▶ [Work to complete]: Copy the lines of the records from the one containing "Task: Toggle bold formatting in the editor" through the one containing "pyautogui.click(x=539, y=282)", both included, as a numbered list without blank lines.

▶ [Available data]:

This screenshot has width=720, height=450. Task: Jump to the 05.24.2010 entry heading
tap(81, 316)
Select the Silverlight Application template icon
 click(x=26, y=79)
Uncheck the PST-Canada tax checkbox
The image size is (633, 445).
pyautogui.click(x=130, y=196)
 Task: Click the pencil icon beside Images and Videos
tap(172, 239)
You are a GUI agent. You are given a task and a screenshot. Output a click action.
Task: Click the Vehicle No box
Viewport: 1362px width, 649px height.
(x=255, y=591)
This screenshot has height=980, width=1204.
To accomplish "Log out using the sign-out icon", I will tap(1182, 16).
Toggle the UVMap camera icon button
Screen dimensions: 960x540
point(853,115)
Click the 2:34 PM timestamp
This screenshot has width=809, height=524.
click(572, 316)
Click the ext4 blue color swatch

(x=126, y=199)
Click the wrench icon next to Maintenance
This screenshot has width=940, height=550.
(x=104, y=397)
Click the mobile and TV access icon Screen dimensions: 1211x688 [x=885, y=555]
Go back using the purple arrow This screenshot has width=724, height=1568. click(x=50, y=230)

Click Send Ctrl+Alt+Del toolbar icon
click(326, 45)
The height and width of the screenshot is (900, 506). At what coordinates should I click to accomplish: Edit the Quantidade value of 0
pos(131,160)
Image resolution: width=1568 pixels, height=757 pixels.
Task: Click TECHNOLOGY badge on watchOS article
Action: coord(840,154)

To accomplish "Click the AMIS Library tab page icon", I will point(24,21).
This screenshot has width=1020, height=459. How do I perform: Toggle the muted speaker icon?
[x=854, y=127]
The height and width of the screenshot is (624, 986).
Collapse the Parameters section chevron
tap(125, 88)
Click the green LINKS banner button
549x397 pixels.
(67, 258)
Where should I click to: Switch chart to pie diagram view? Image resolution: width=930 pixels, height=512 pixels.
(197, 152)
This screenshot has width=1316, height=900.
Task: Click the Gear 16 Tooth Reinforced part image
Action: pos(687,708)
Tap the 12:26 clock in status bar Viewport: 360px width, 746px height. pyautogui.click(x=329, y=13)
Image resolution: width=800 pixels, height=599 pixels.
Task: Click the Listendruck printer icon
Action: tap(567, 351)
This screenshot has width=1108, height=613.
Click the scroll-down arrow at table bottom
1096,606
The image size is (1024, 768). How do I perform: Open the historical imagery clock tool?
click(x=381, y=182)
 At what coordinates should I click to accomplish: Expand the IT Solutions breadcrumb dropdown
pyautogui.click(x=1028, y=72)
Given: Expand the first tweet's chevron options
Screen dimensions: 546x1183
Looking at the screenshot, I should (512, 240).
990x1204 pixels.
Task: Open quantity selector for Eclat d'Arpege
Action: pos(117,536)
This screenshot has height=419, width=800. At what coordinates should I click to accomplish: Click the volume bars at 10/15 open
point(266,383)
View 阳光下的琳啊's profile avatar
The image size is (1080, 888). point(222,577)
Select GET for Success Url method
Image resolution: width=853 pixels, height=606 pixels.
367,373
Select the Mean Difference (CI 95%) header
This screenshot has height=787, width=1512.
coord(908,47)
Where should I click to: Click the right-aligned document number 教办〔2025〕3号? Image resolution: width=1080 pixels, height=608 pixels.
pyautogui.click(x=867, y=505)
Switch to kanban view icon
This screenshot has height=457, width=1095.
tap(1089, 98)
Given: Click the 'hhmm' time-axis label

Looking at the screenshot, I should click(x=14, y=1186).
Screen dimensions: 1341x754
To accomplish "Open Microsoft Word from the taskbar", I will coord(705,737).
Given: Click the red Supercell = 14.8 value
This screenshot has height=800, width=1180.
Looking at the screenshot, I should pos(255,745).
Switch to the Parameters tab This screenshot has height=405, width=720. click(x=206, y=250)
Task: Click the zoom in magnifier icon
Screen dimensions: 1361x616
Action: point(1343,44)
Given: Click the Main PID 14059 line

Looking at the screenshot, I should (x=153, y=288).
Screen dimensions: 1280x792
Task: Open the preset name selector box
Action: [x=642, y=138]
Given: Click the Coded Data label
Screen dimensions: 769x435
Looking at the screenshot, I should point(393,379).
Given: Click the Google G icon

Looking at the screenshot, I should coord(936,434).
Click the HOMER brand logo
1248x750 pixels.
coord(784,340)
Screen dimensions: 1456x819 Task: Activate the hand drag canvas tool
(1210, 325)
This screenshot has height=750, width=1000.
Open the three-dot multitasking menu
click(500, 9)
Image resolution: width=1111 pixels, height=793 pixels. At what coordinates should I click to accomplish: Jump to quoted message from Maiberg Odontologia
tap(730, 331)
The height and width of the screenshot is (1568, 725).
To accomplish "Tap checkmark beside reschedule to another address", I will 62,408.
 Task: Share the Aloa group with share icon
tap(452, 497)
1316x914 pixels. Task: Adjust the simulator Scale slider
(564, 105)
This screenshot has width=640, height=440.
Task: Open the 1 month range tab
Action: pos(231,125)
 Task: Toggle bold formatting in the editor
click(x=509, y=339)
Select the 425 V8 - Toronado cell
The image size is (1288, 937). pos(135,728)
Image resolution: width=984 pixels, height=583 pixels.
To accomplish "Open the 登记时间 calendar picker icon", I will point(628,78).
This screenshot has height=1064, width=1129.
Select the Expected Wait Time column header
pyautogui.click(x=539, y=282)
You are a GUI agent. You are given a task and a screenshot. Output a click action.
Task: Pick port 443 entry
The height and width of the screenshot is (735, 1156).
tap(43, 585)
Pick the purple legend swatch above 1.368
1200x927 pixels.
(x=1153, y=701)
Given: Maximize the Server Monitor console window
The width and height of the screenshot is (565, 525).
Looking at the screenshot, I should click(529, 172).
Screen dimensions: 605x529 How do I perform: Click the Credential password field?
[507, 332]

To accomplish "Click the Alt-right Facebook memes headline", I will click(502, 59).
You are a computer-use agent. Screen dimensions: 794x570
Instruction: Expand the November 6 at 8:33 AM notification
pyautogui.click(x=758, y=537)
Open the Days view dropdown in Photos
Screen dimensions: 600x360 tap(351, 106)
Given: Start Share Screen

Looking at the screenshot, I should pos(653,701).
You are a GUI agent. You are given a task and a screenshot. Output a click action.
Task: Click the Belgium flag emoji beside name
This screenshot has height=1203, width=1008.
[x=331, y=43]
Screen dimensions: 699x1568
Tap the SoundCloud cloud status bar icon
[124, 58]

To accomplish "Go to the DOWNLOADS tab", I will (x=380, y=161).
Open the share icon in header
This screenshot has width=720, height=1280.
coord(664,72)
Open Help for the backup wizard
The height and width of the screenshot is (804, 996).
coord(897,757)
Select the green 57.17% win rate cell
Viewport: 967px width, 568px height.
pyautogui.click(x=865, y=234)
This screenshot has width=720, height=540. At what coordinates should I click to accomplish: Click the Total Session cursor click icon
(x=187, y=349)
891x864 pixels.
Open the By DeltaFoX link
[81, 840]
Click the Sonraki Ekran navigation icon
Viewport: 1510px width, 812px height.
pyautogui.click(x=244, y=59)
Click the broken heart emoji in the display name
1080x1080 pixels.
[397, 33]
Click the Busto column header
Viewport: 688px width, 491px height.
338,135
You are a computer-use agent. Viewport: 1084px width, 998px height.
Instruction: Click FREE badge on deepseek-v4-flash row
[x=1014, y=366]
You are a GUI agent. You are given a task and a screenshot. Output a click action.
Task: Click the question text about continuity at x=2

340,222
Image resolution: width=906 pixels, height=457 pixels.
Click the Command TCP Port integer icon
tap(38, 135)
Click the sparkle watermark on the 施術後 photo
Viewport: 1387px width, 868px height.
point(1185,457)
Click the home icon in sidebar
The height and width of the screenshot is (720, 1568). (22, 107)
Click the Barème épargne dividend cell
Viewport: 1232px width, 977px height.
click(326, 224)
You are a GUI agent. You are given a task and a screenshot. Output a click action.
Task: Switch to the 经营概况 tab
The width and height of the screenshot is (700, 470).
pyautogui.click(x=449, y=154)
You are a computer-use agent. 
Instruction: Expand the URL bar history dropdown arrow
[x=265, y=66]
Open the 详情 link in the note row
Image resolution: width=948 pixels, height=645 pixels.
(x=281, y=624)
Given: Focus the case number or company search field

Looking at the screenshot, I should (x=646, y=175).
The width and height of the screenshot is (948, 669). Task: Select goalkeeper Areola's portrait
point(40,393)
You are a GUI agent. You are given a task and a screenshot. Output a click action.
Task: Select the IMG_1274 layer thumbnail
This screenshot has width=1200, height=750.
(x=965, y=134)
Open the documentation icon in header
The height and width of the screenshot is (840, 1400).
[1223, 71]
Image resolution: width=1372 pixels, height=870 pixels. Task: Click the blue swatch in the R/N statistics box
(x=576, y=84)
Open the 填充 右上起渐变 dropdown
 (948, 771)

▶ [Task answer]:
1.  Task: Toggle bold formatting in the editor
2. click(x=509, y=339)
3. Select the 425 V8 - Toronado cell
4. The image size is (1288, 937). pos(135,728)
5. Image resolution: width=984 pixels, height=583 pixels.
6. To accomplish "Open the 登记时间 calendar picker icon", I will point(628,78).
7. This screenshot has height=1064, width=1129.
8. Select the Expected Wait Time column header
9. pyautogui.click(x=539, y=282)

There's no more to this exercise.